▶ Coordinate data for the items
[start]
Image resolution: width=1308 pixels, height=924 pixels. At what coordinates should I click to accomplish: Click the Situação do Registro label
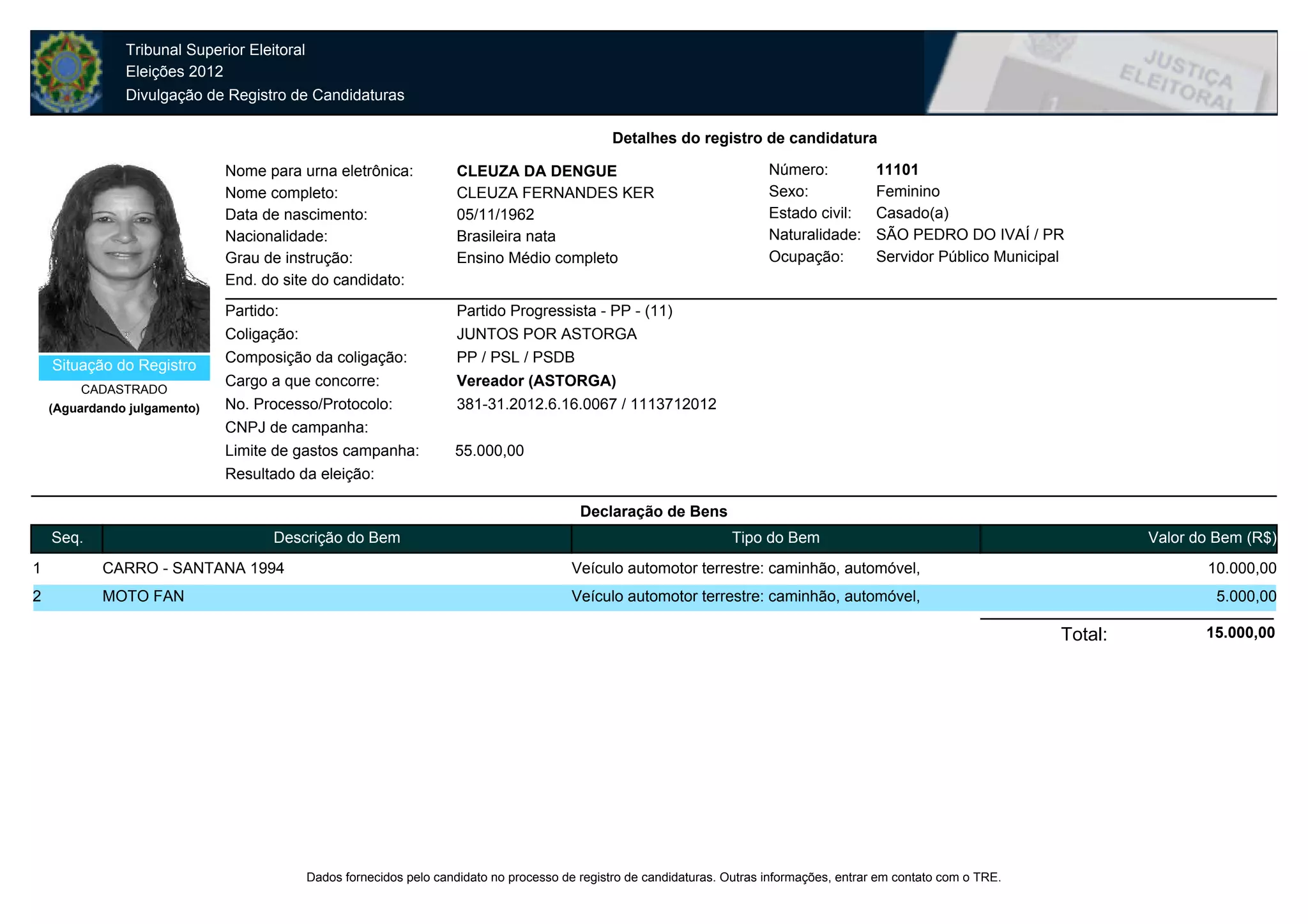(x=124, y=366)
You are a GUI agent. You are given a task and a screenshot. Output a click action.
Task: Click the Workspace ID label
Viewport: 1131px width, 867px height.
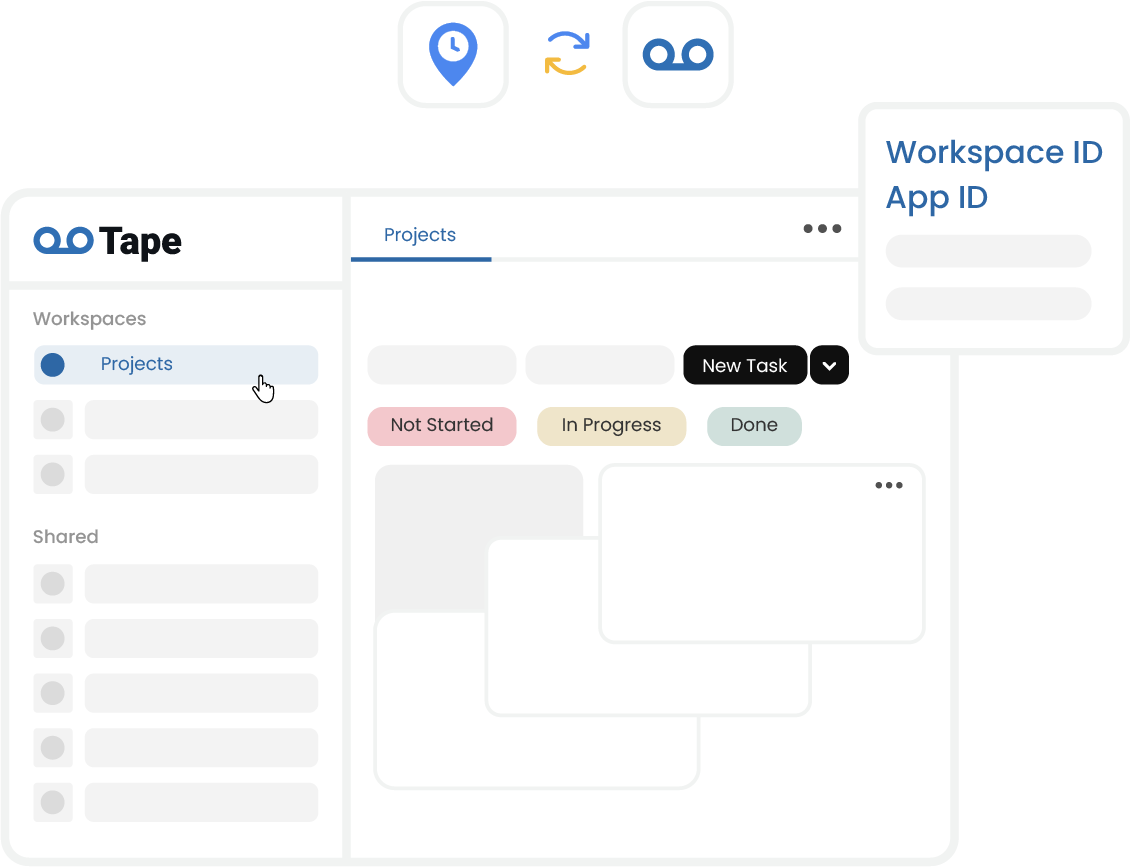(994, 152)
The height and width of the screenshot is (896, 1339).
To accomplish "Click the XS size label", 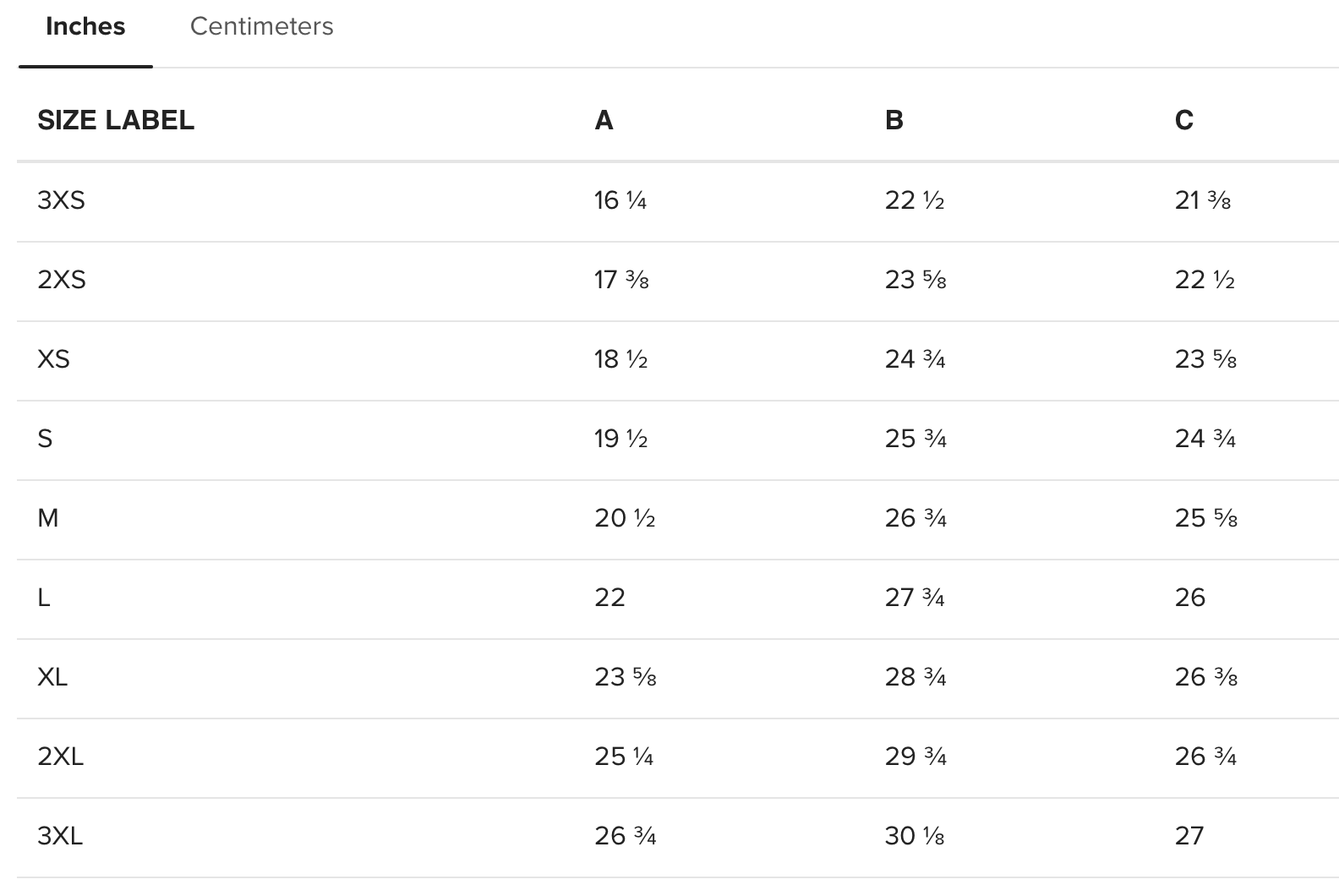I will [x=53, y=359].
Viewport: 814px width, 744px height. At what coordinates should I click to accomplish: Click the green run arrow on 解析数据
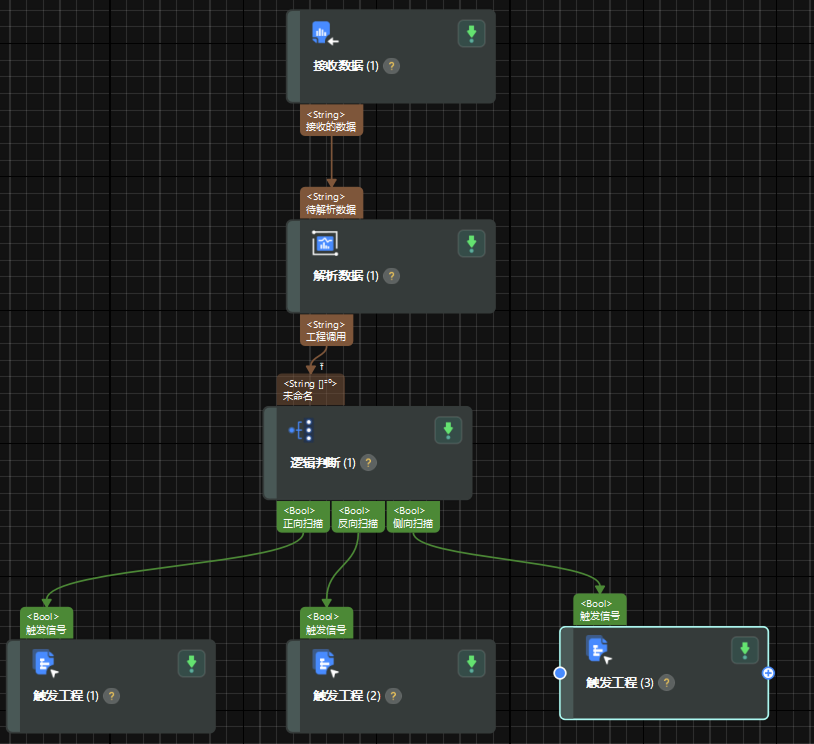pos(471,243)
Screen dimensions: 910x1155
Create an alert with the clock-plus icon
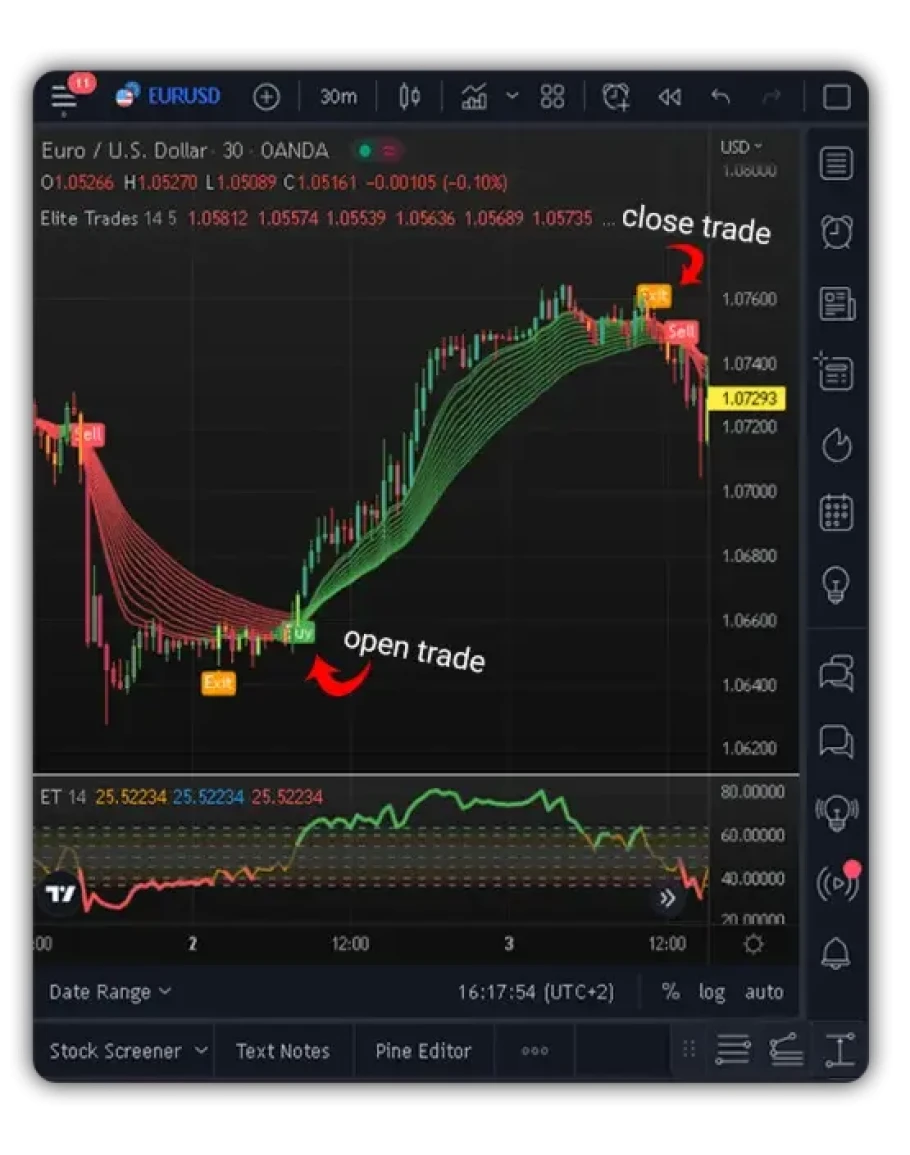[616, 96]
[end]
Copy out everything from the line containing "Viewport: 814px width, 744px" down to the end of the items, with nothing changed. Leave the pictures out.

Viewport: 814px width, 744px height. At what coordinates should I click to accomplish: Click the green run arrow on 解析数据
pos(471,243)
Screen dimensions: 910x1155
Create an alert with the clock-plus icon
[616, 96]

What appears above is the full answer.